Mucopolysaccharidoses (MPS) are inherited metabolic diseases characterized by accumulation of incompletely degraded glycosaminoglycans (GAGs) in lysosomes. Although primary causes of these diseases are mutations in genes coding for enzymes involved in lysosomal GAG degradation, it was demonstrated that storage of these complex carbohydrates provokes a cascade of secondary and tertiary changes affecting cellular functions. Potentially, this might lead to appearance of cellular disorders which could not be corrected even if the primary cause of the disease is removed. In this work, we studied changes in cellular organelles in MPS fibroblasts relative to control cells. All 11 types and subtypes of MPS were included into this study to obtain a complex picture of changes in organelles in this group of diseases. Two experimental approaches were employed, transcriptomic analyses and electron microscopic assessment of morphology of organelles. We analyzed levels of transcripts of genes grouped into two terms included into the QuickGO database, 'Cellular component organization' (GO:0016043) and 'Cellular anatomical entity' (GO:0110165), to find that number of transcripts with significantly changed levels in MPS fibroblasts vs. controls ranged from 109 to 322 (depending on MPS type) in GO:0016043, and from 70 to 208 in GO:0110165. This dysregulation of expression of genes crucial for proper structures and functions of various organelles was accompanied by severe changes in morphologies of lysosomes, nuclei, mitochondria, Golgi apparatus, and endoplasmic reticulum.

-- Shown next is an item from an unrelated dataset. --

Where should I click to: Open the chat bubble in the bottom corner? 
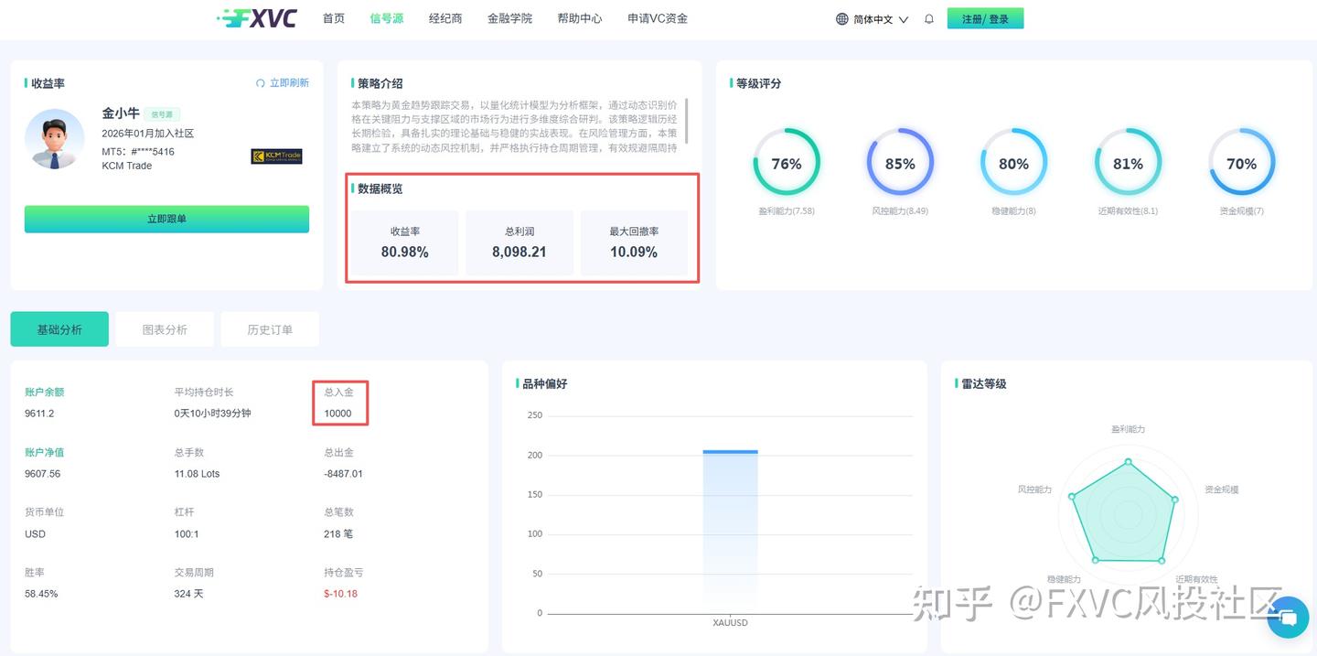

Interestingly, some observed changes occurred in all/most MPS types while others were specific to particular disease types/subtypes. We suggest that severe changes in organelles in MPS cells might arise from dysregulation of expression of a battery of genes involved in organelles' structures and functions. Intriguingly, normalization of GAG levels by using recombinant human enzymes specific to different MPS types corrected morphologies of some, but not all, organelles, while it failed to improve regulation of expression of selected genes. These results might suggest reasons for inability of enzyme replacement therapy to correct all MPS symptoms, particularly if initiated at advanced stages of the disease.